Shatter (True Believers #4)(11)
Author: Erin McCarthy

“Yeah. I guess so.”

“I just want to lock it in a box labeled ‘Awesome Sex with a Nice Guy’ and keep it safe there. Right now he’s the only one in that box so he has plenty of room to move around.”

Rory laughed. “I can understand that.”

“Was he circumcised?” Jessica asked. “I’ve always wanted to know what dealing with an uncircumcised guy is like.”

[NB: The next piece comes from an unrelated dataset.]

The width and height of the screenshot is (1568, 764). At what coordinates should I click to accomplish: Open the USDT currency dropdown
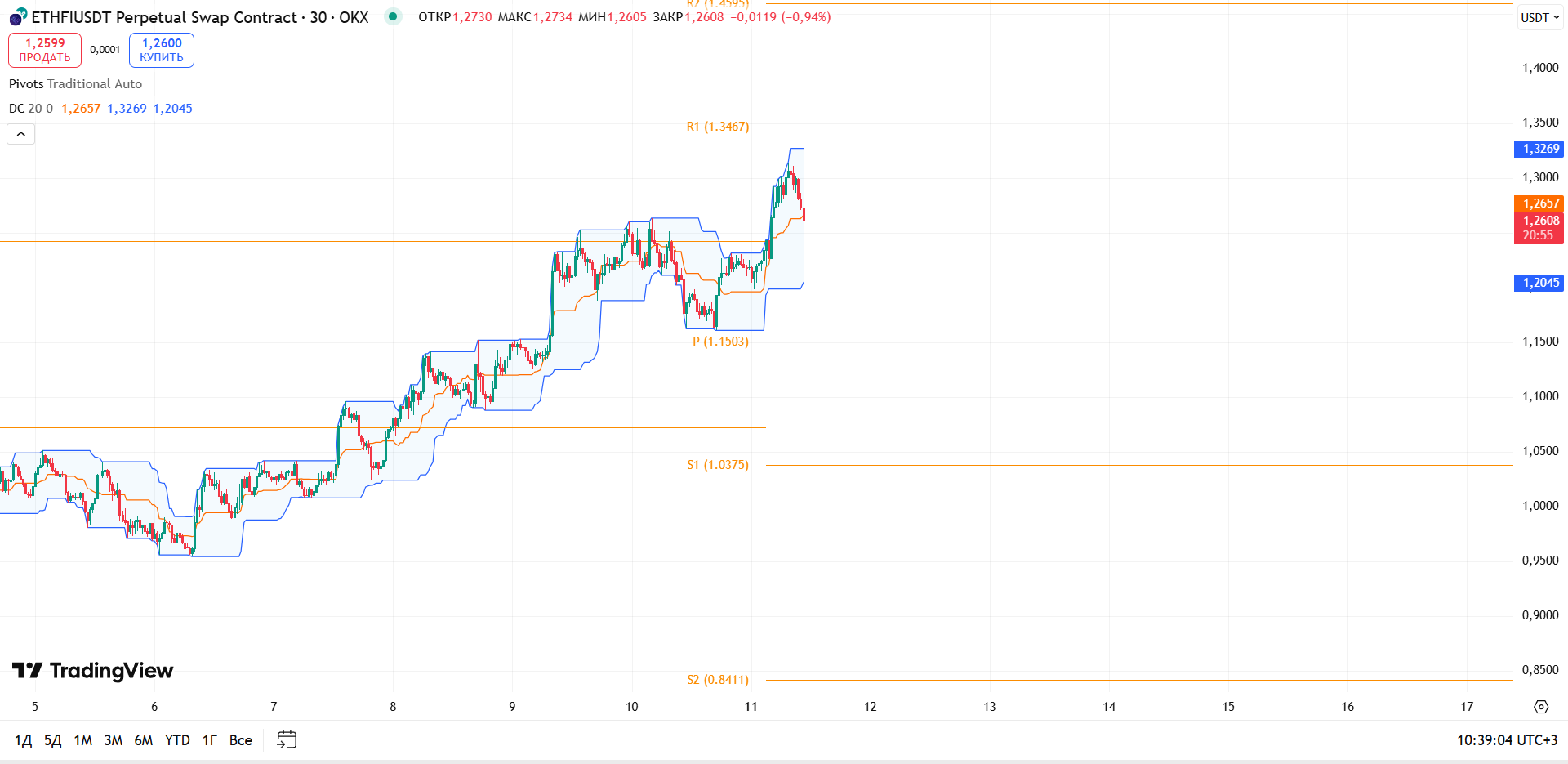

She made it sound like you had to be animal tamer to handle an uncircumcised penis. Circle it carefully, hands out, so you didn’t spook it.

“Of course he is,” Rory told her. “He’s Jewish.”

“He’s Jewish?” I asked blankly. I had to admit I had not given one single thought to his ethnic or religious background. Not a single one.

“Well, presumably. Professor Kadisch is and their last name is German-Jewish.”

“You scare me,” Jessica told Rory. “How do you know shit like that?”

“What? It’s common knowledge.”

“Not in my world.” Then she glanced back at me. “So he was circumcised?”

I nodded. “Definitely.” I hadn’t gotten that up close and personal with it, well, not with my eyes, but I had stroked him with my hand and that soldier had been wearing a helmet.

The front door opened and Jessica whispered, “Shh!” urgently like we were twelve and someone’s mom was coming in to the room.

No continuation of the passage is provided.